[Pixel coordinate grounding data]
..............................

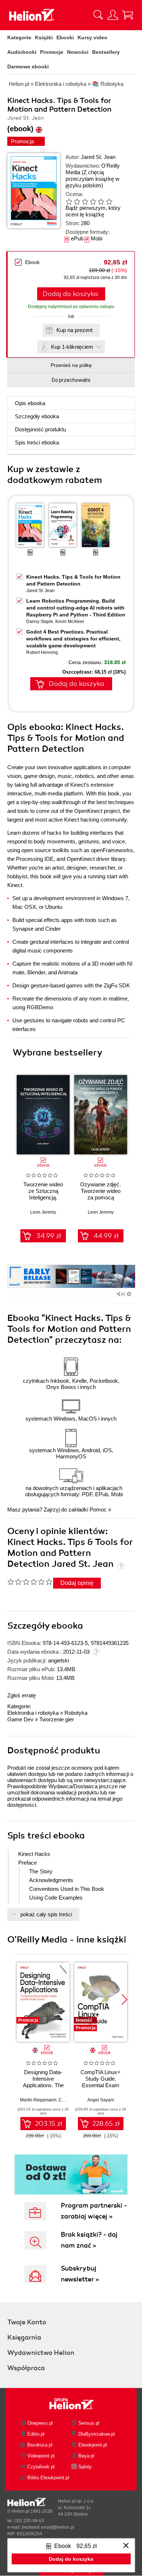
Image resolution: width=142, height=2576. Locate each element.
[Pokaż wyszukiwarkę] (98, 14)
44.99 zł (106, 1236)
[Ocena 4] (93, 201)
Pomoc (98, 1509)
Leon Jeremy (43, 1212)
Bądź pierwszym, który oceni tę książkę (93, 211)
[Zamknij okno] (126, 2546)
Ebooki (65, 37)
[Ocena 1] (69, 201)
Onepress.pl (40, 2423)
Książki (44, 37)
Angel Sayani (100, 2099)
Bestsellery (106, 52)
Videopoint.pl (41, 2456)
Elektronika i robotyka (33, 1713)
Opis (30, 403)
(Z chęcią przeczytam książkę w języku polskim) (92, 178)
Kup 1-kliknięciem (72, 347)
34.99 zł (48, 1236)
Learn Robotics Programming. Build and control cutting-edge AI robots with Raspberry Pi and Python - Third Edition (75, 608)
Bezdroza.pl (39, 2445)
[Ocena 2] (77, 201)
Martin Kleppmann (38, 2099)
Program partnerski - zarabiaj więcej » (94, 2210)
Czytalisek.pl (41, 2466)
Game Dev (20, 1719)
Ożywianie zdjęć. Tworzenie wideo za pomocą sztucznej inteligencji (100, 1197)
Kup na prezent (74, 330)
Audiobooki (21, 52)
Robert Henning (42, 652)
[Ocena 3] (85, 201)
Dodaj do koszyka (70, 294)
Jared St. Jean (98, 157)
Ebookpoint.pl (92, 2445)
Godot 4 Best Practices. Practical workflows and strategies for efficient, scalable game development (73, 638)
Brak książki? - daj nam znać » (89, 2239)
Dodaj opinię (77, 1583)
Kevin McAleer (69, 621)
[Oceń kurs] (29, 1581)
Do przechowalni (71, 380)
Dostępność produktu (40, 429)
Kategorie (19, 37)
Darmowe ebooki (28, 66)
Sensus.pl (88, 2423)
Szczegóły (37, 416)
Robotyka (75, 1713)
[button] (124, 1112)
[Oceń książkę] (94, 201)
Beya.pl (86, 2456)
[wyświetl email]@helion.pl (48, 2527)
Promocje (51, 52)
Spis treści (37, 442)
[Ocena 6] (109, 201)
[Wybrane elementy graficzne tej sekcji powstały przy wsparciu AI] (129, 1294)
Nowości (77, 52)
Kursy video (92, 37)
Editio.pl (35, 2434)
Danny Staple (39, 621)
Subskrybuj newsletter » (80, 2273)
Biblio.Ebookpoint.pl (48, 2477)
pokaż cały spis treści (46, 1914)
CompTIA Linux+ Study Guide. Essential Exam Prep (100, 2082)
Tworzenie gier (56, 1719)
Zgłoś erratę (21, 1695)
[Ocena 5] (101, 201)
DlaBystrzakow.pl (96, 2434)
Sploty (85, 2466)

..............................

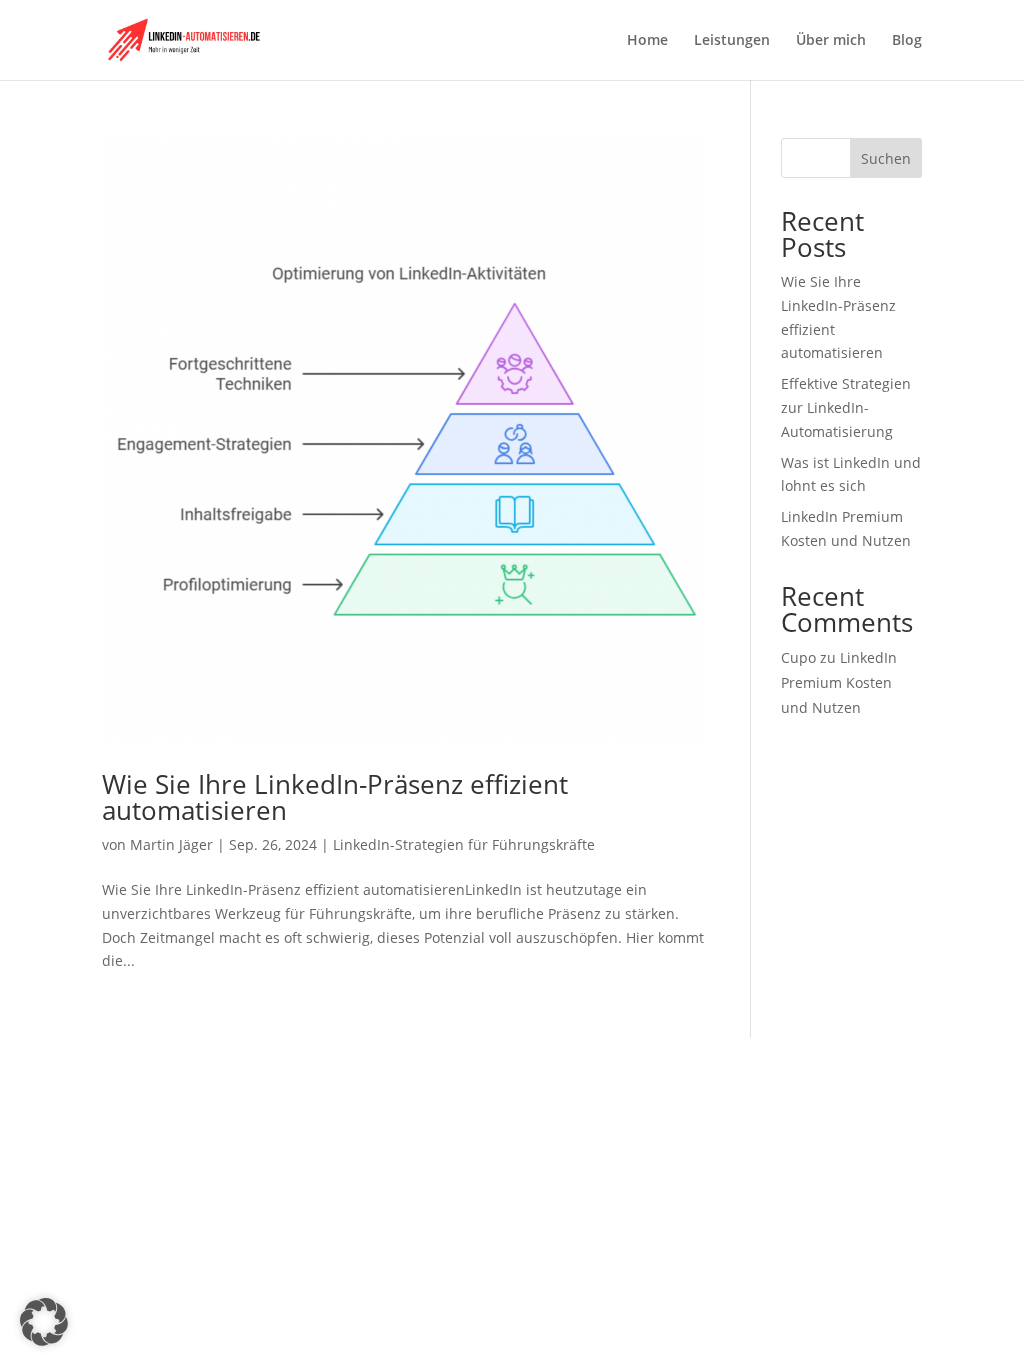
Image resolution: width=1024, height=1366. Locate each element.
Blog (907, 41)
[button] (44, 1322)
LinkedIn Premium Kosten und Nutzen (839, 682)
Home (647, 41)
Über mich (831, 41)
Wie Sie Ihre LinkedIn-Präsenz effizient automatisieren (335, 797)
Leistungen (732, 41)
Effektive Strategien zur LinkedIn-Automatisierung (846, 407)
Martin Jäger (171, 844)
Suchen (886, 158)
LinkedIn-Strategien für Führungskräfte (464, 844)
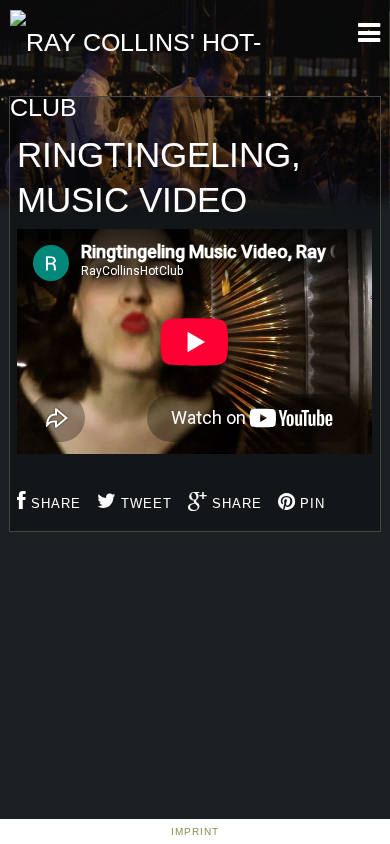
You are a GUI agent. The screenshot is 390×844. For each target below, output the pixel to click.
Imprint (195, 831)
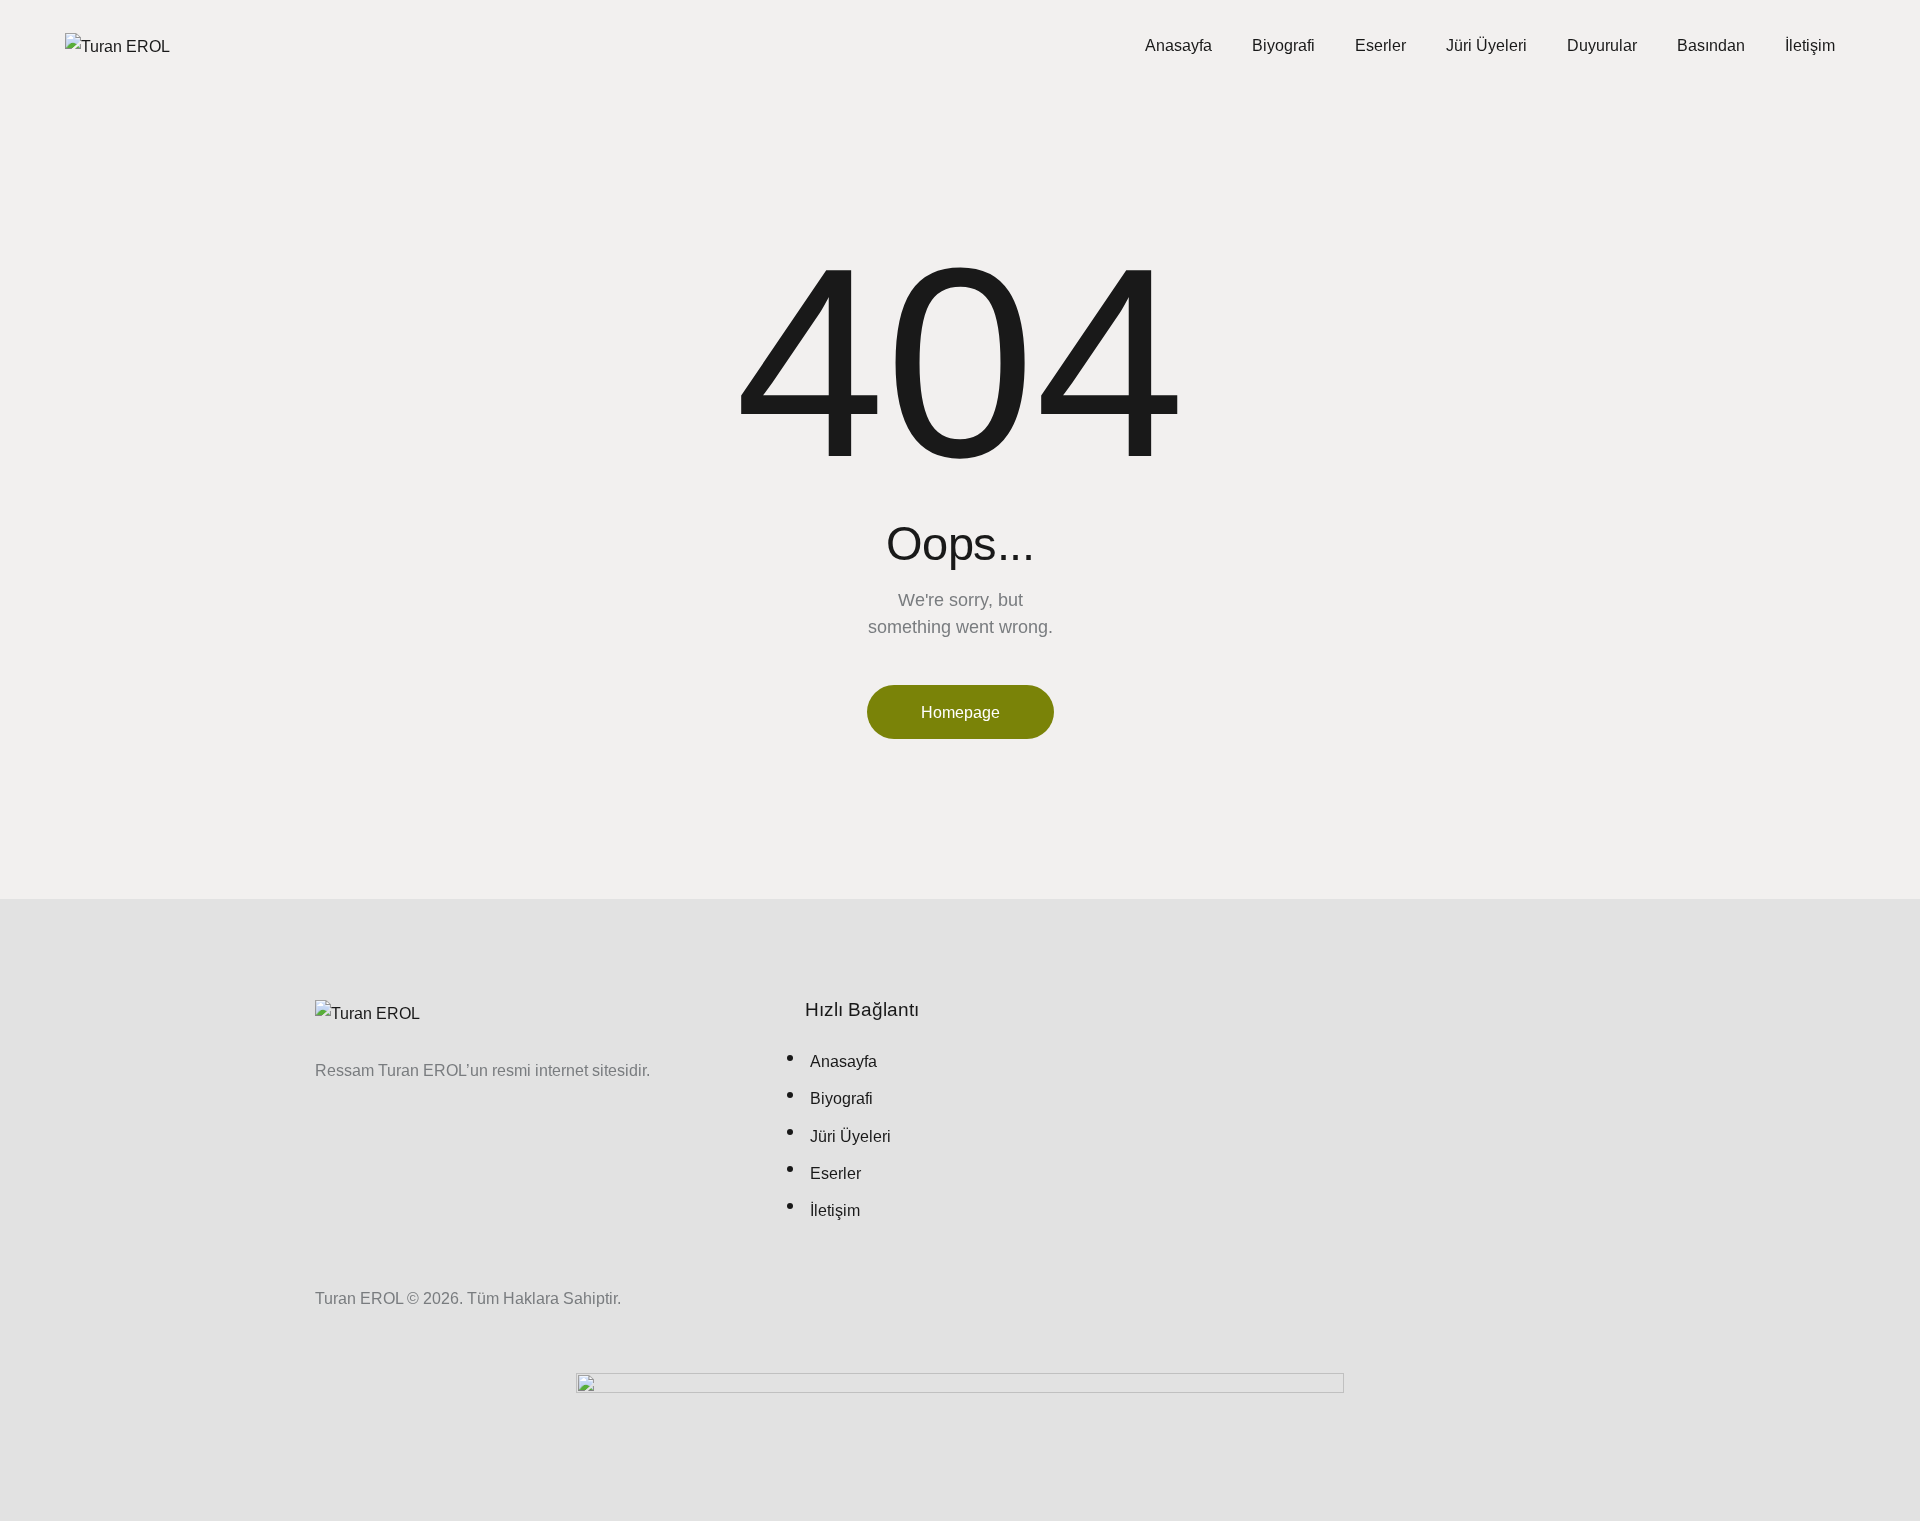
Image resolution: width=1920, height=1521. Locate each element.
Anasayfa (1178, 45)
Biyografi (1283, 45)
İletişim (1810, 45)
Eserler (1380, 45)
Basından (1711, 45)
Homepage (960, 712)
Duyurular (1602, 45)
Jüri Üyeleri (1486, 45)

..............................

Problem statement:
Across the data, how many lines contain the string "LinkedIn"? Only the number is wanted.

Response area:
4